→ EXERCISE DIRECTIONS:
Take from the entries below the stretch from the line with "Click the highlighted Zestaw 3 entry" through the line with "You are a GUI", and return it exactly, leaving the pictures out.

---

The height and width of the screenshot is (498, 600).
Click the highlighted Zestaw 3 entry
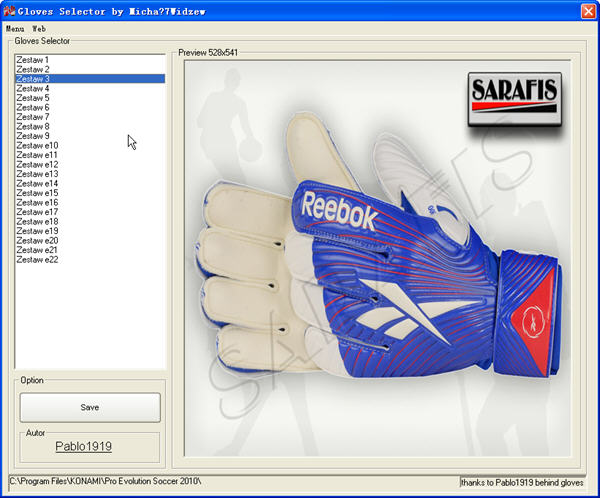[x=90, y=79]
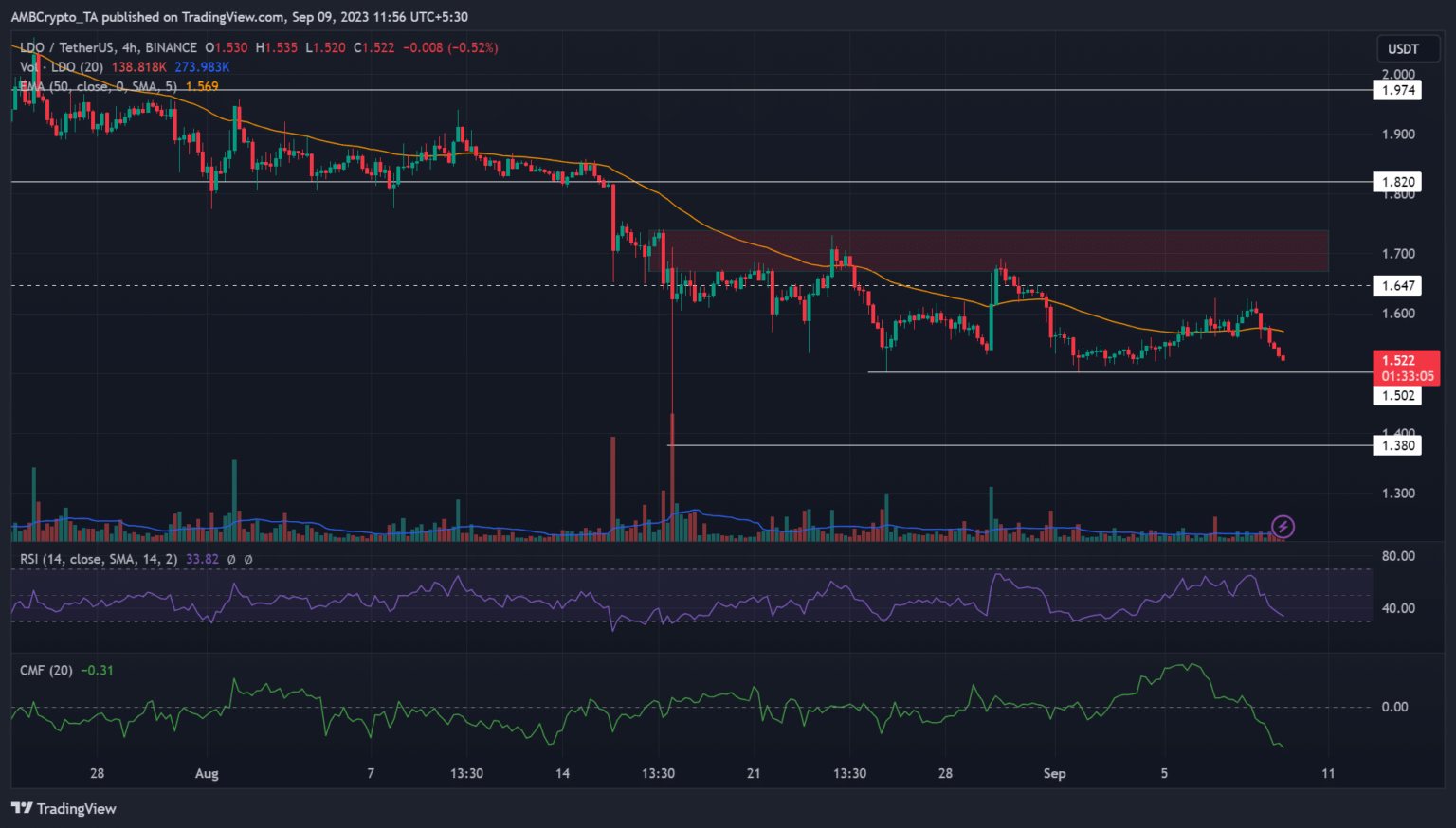Click the RSI (14, close, SMA) legend
The width and height of the screenshot is (1456, 828).
coord(99,559)
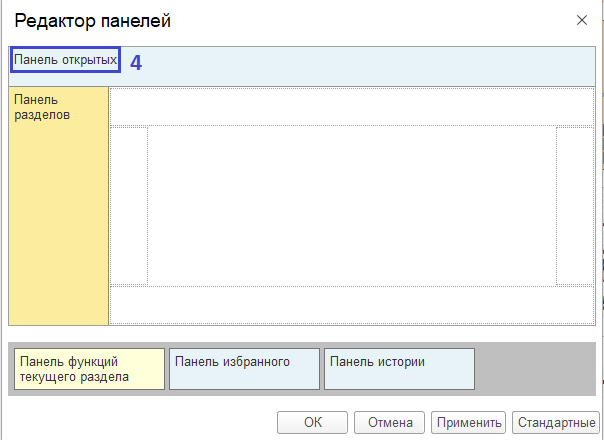Select the Панель истории block
Image resolution: width=604 pixels, height=440 pixels.
[398, 368]
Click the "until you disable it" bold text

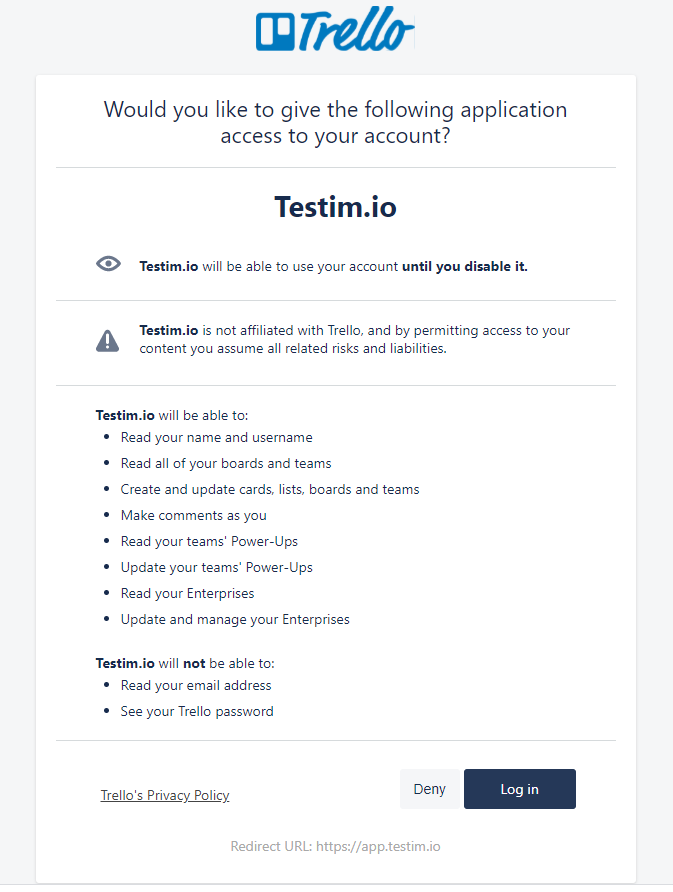464,267
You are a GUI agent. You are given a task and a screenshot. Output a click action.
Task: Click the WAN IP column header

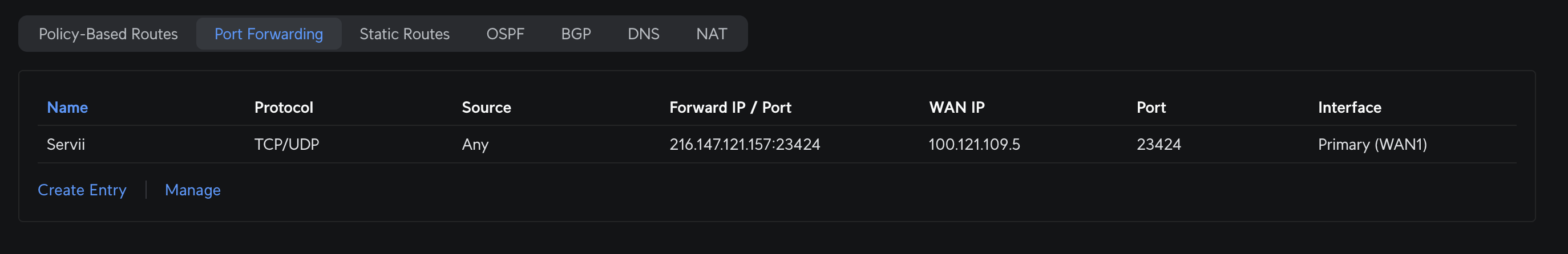[x=956, y=108]
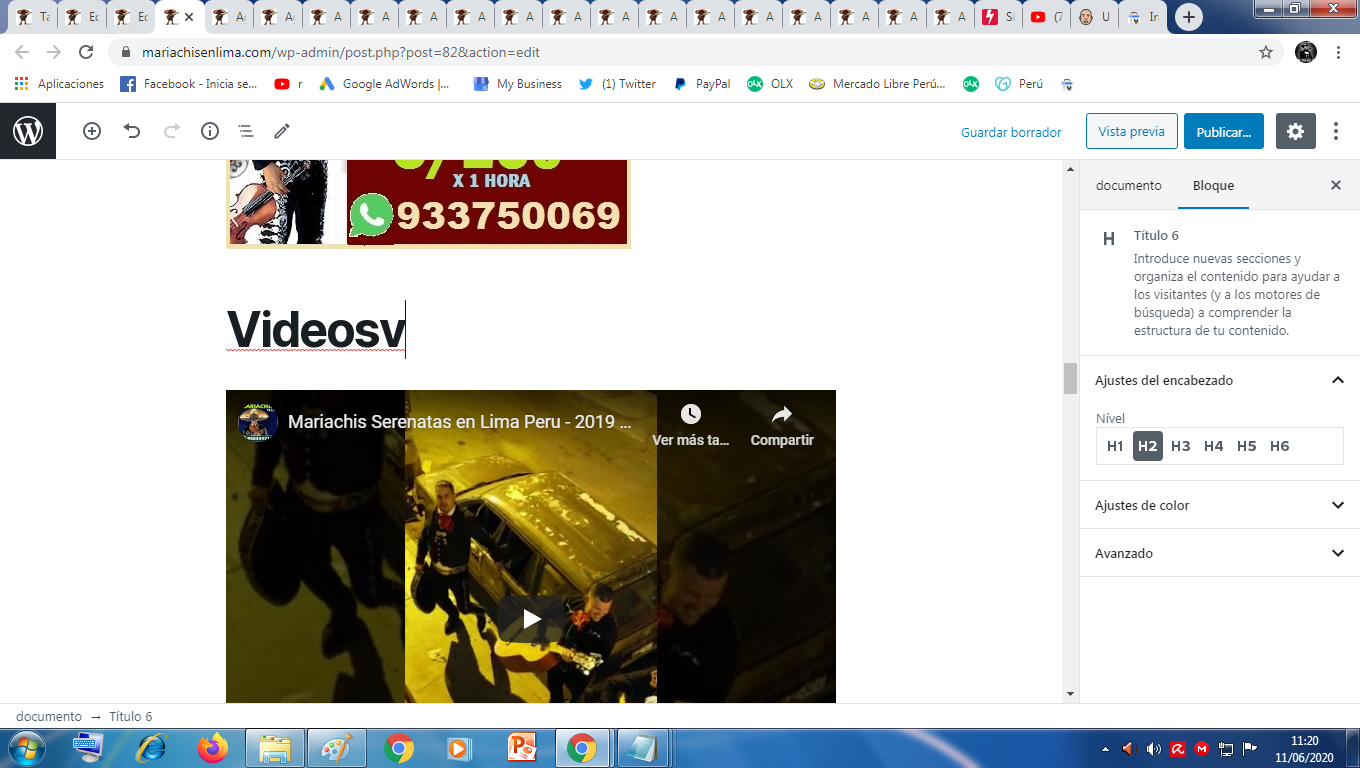Open block navigation list icon
Screen dimensions: 1360x768
245,131
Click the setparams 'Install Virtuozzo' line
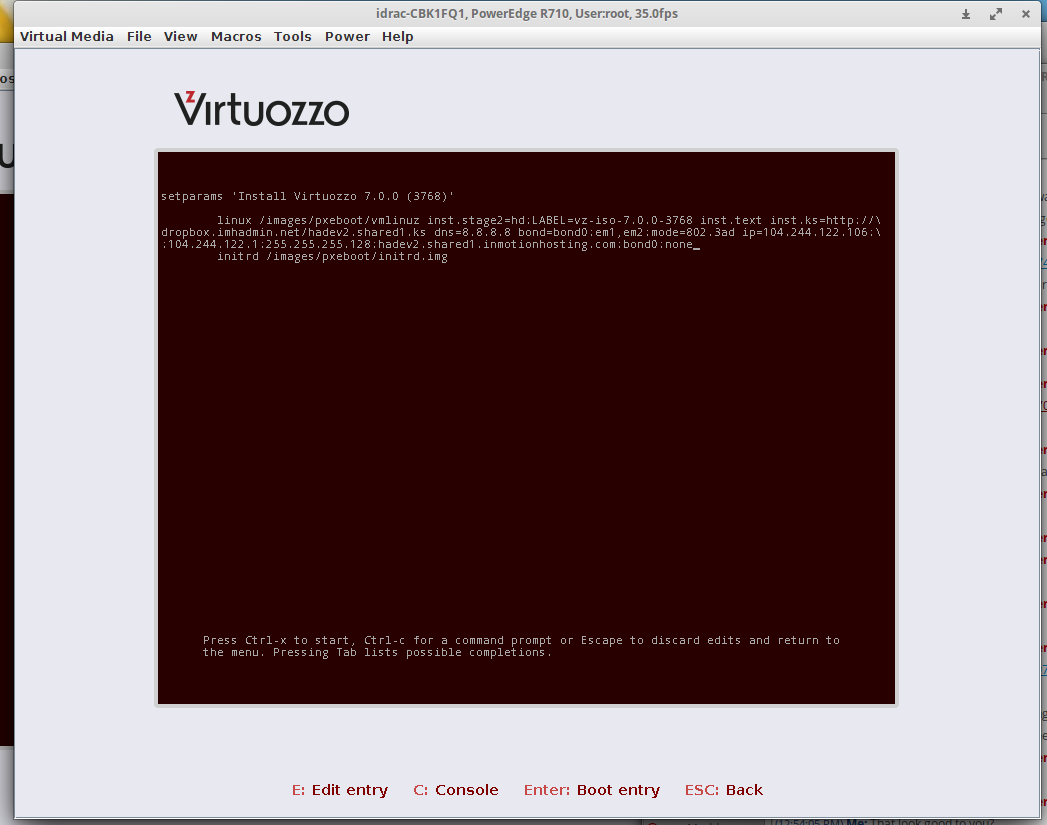The width and height of the screenshot is (1047, 825). coord(308,196)
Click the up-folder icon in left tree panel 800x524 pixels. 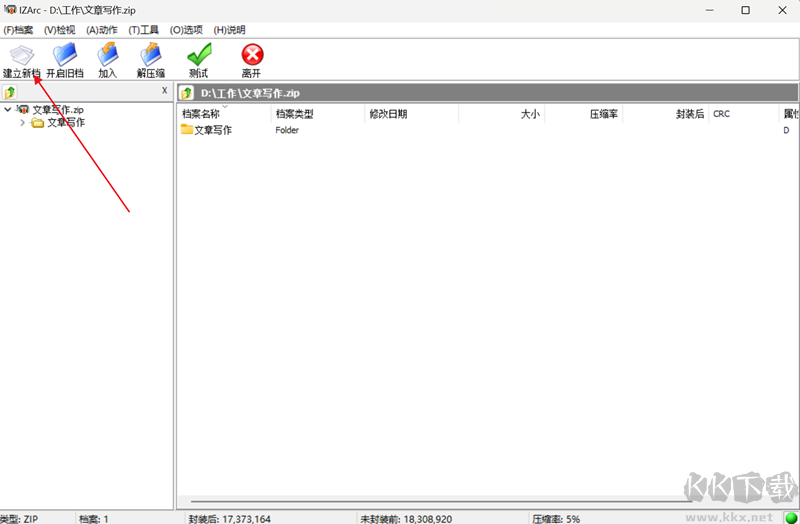point(10,92)
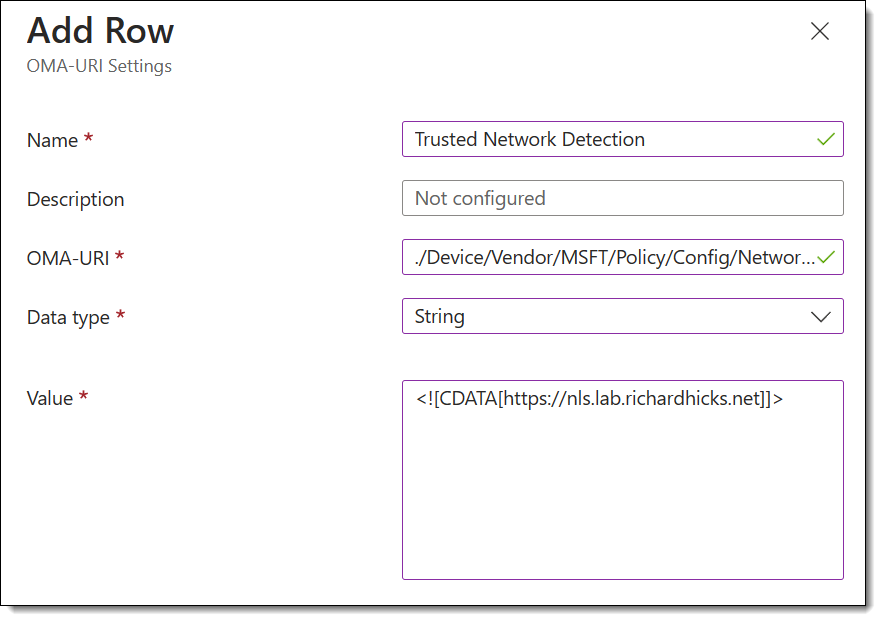Click the Name field label

(52, 140)
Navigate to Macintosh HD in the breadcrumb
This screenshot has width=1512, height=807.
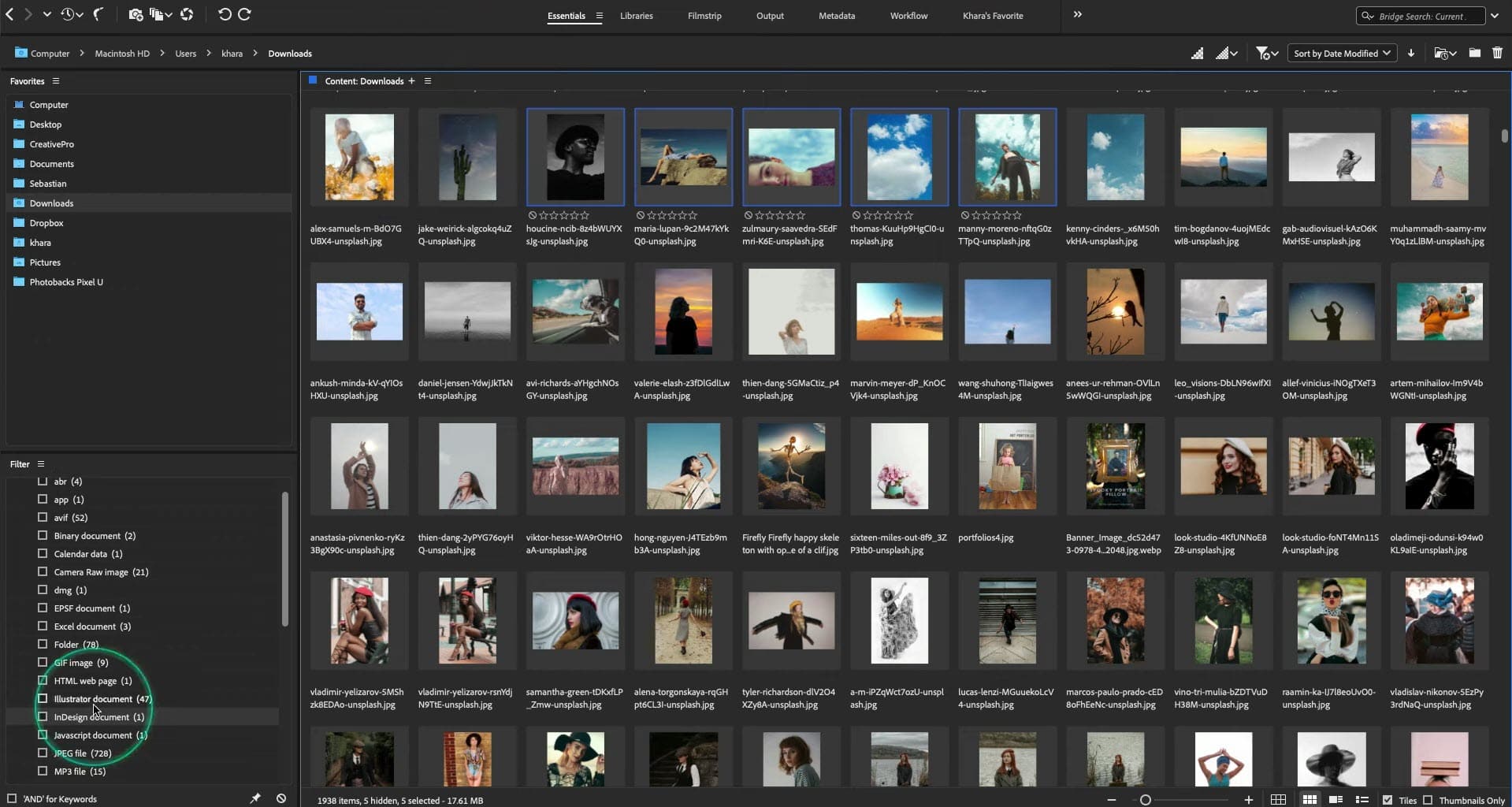[122, 54]
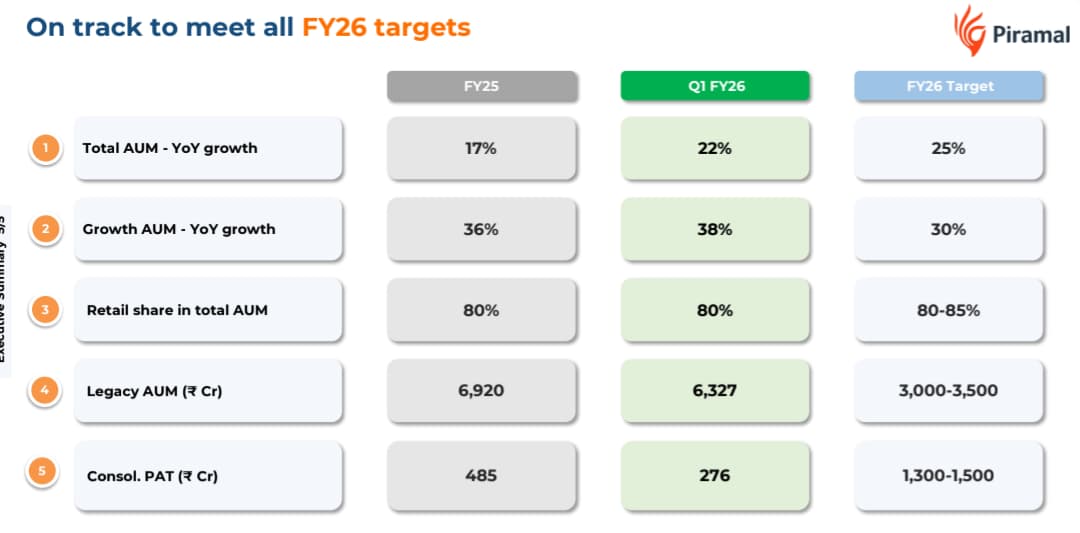Click the Total AUM - YoY growth label
Screen dimensions: 1080x533
coord(170,148)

---

→ EXPECTED ANSWER:
Click the highlighted Zestaw 3 entry
[x=90, y=79]
Click the RSI (14, close, SMA) legend
The width and height of the screenshot is (1456, 828).
coord(99,559)
Select the Панель истории block
Image resolution: width=604 pixels, height=440 pixels.
[398, 368]
Click the "until you disable it" bold text

464,267
You are a GUI agent. You are given a task and a screenshot. Output a click action.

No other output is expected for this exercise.